# Another Scheduled Chat Session



## AB^ (Apr 27, 2008)

Hello TeguTalk Staff and Members,


I think it's about time to have another scheduled chat.
So next Sunday (May 4th) at 5pm pacific/ 8 eastern time we shall chat!!!!!!!
Hope to see you there :-D


----------



## worleygurl (Apr 27, 2008)

I will be there with bells on! (if I don't have to work)

Kris


----------



## Mike (Apr 27, 2008)

I'll try to make it.


----------



## dorton (Apr 27, 2008)

I'll probably still be at the raliegh reptile expo, but if I can, i'll be there.


----------



## worleygurl (Apr 27, 2008)

I live in Raleigh. Is this your first time at this expo or have you been before? This will be my 3rd. The expo will be over by the time the chat is scheduled. Sunday it closes early. I want to say 5 p.m.


----------



## Shannon (Apr 27, 2008)

I just joined here so I will definately be there to introduce myself and chat with peeps.


----------



## worleygurl (Apr 27, 2008)

There is someone there most all times. Feel free to drop by whenever.
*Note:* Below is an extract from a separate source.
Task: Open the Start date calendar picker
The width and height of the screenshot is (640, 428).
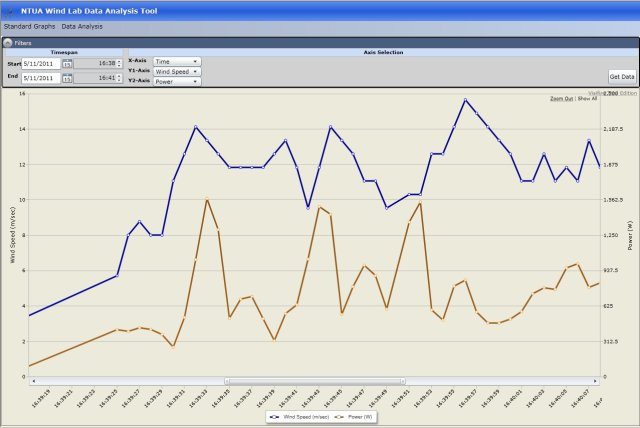Action: tap(67, 63)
I mean obviously come for the scheduled chat, but you can come now, tomorrow, next week, even next year! hehe Let me know if you need instructions on how to get there...

worley


----------



## Shannon (Apr 27, 2008)

word, thanks!


----------



## VARNYARD (Apr 27, 2008)

When good for you guys?


----------



## Shannon (Apr 27, 2008)

i get off at 2 pm on this sunday...so i'll have time to be there.


----------



## angelrose (Apr 27, 2008)

this will be my first. I would love to stop by.


----------



## ZEKE (Apr 27, 2008)

aww we are coming home the 5th form wisconsin. i might be able to get on but ill have to go early to get sleep i think. ill try to make it tho.


----------



## DaveDragon (Apr 28, 2008)

I'll try to be there. That silent chat thing is still weird to me!


----------



## DZLife (Apr 28, 2008)

I may not be able to be there, as I think I already have plans to go to something called "The Flood." I guess I'll just have to wait and see what my plans end up being.


----------



## PuffDragon (Apr 29, 2008)

Anytime is good for me.


----------



## DZLife (Apr 29, 2008)

What did you say Puff? All I heard was


PuffDragon said:


> I have no life.


----------



## DaveDragon (Apr 29, 2008)

PuffDragon said:


> Anytime is good for me.


Get a life!!! :mrgreen:


----------



## DaveDragon (Apr 29, 2008)

DZLife said:


> What did you say Puff? All I heard was
> 
> 
> PuffDragon said:
> ...


Dang, you beat me to it!!!! :twisted:


----------



## PuffDragon (Apr 29, 2008)

haha.

David....you have no room to talk! Mr. 1286 and counting posts!!! I think it's safe to say your on more than me!!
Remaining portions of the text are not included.